In the heart of the Egyptian capital Cairo, you can't miss Ataba Square, one of the city's largest and most famous squares. The all-time bustling square is not only the central transportation hub in Cairo but also a cultural destination housing the National Theatre and the Child Theatre, two of Cairo's most famous cultural landmarks. 


El-Ataba is an intersection of Abdel Aziz Street, Qalaa Street, Azhar Street, El-Geish Street, Azbakeya Street and Oprah Street. Now Ataba Square is the largest marketplace for all ages and tastes at the lowest prices.
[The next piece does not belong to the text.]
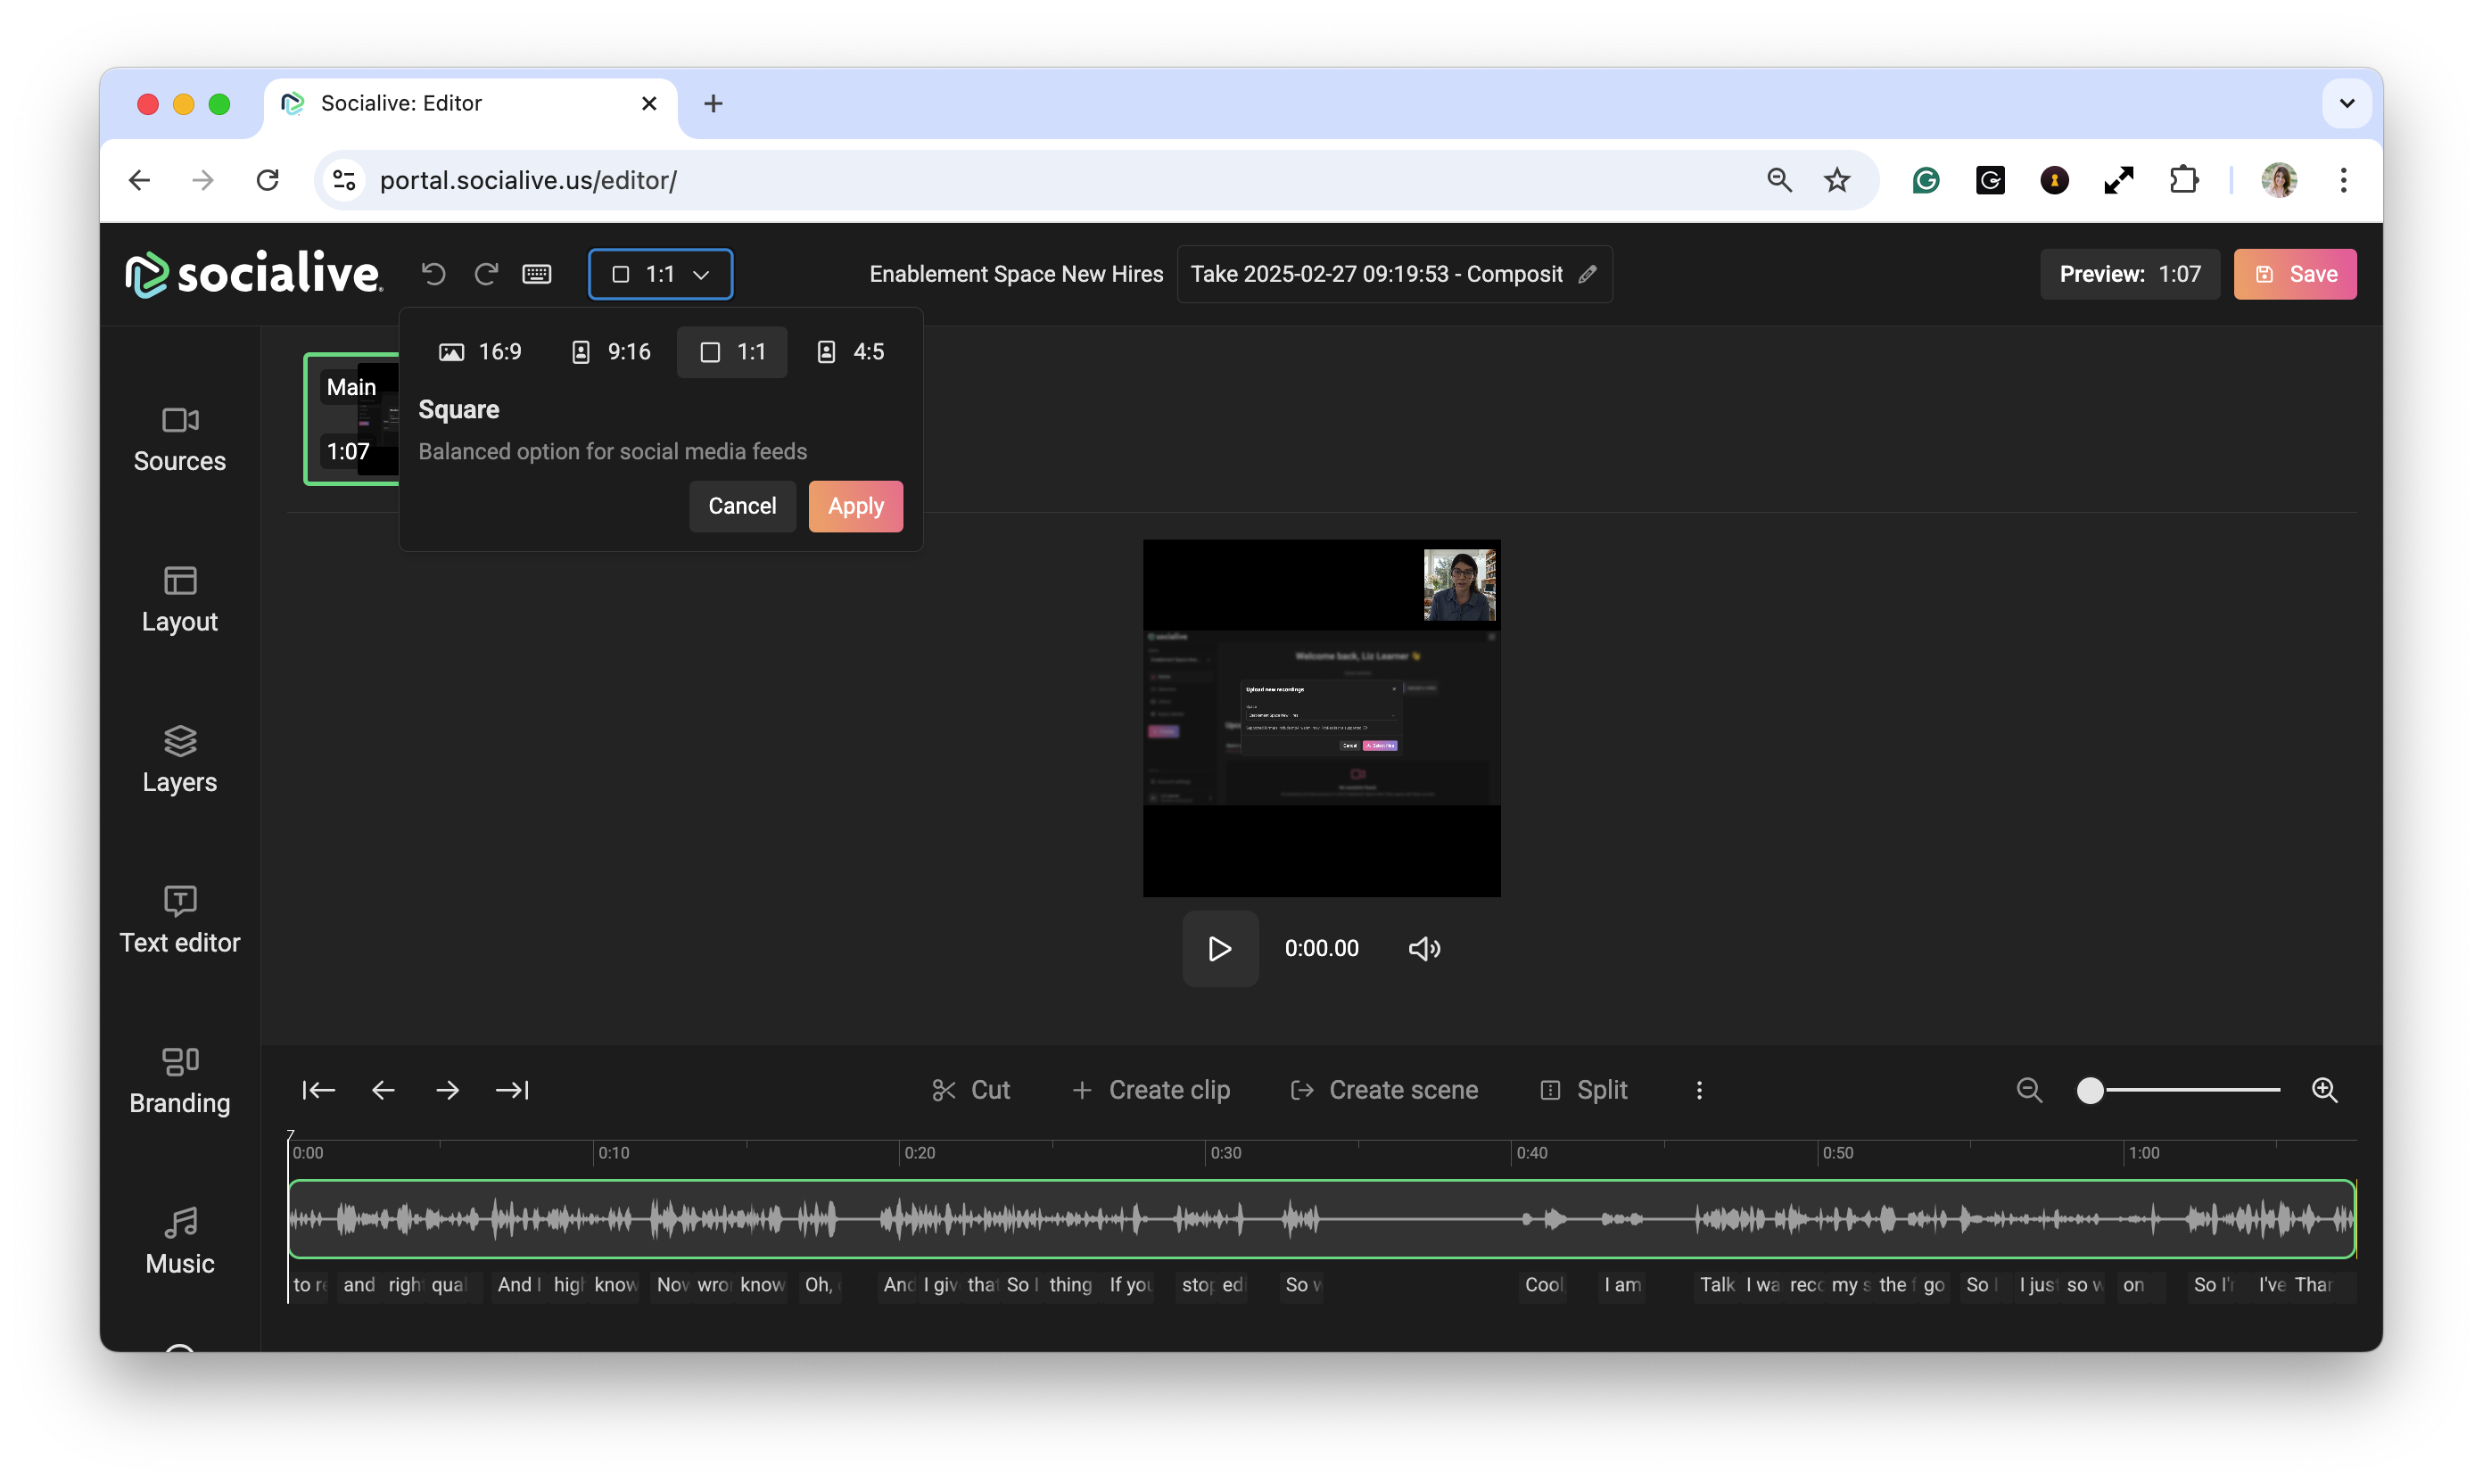Screen dimensions: 2483x1484
Task: Jump to timeline end icon
Action: point(512,1090)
Ataba Square, from Aristocratic to public neighborhood    

El-Ataba Square, which means "threshold" in Cairo, dates from hundreds of years. In the past, it was known as El-Ataba El-Zarqa "Blue Ataba", then it became El-Ataba El-Khadra "Green Ataba". The Square's name was associated with Taher pasha palace built by El-Hag Mohammad El-Shraibi Shah in Azbakeya area, as it had a blue threshold. But when Abbas Pasha bought the place, he replaced it with a green one.
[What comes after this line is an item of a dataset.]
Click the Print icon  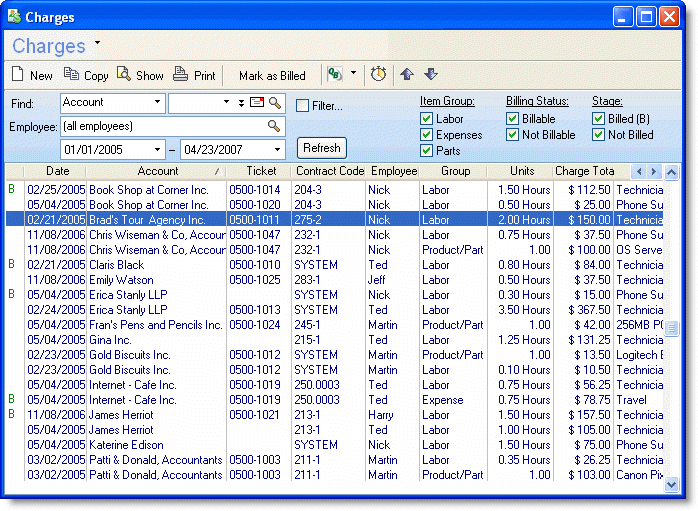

Taher Pasha Palace or Saraya el-Ataba is one of the luxurious buildings in Ataba area, and it was the residence of several state men at that time. The last of them was Abbas Pasha Helmy, the third ruler of Mohammed Ali's dynasty who rebuilt and expanded the palace for his mother, the widow of Prince Tusun's. Then when khedive Ismail decided to redesign the whole Azbakeya area and Attaba area, a big part of the Saraya was removed and replaced by the various court's building.


Origins of Ataba Square

Ataba Square is related to El- Azbakeya area which was named after Prince Atabak Azbak. He was the first to live near Azbakeya pond after removing all the garbage there. Then in 880, he started to reconstruct the surrounding land encouraging the rest of the area residents to build their houses around the pond. Prince Azbak also built a mosque in the area and was known as "Azbak Mosque". The Mosque was located near Al-Azhar Street entrance until it was removed when the Ataba area was redesigned.


Ataba, Markets for all 

Ataba markets emerged in 1869 when khedive Ismail decided to build a stone market similar to the modern markets he saw in Paris and Turkey at that time. Since then Ataba was and still is the most famous open market in Cairo, as in the early twenties Ataba was like a shopping carnival where both Egyptians and tourists went  shopping.           


Ataba, and the tram

In August 1896, the first tram line was opened to the public in Ataba square in a luxurious celebration and many Egyptians lined up to see this miraculous invention.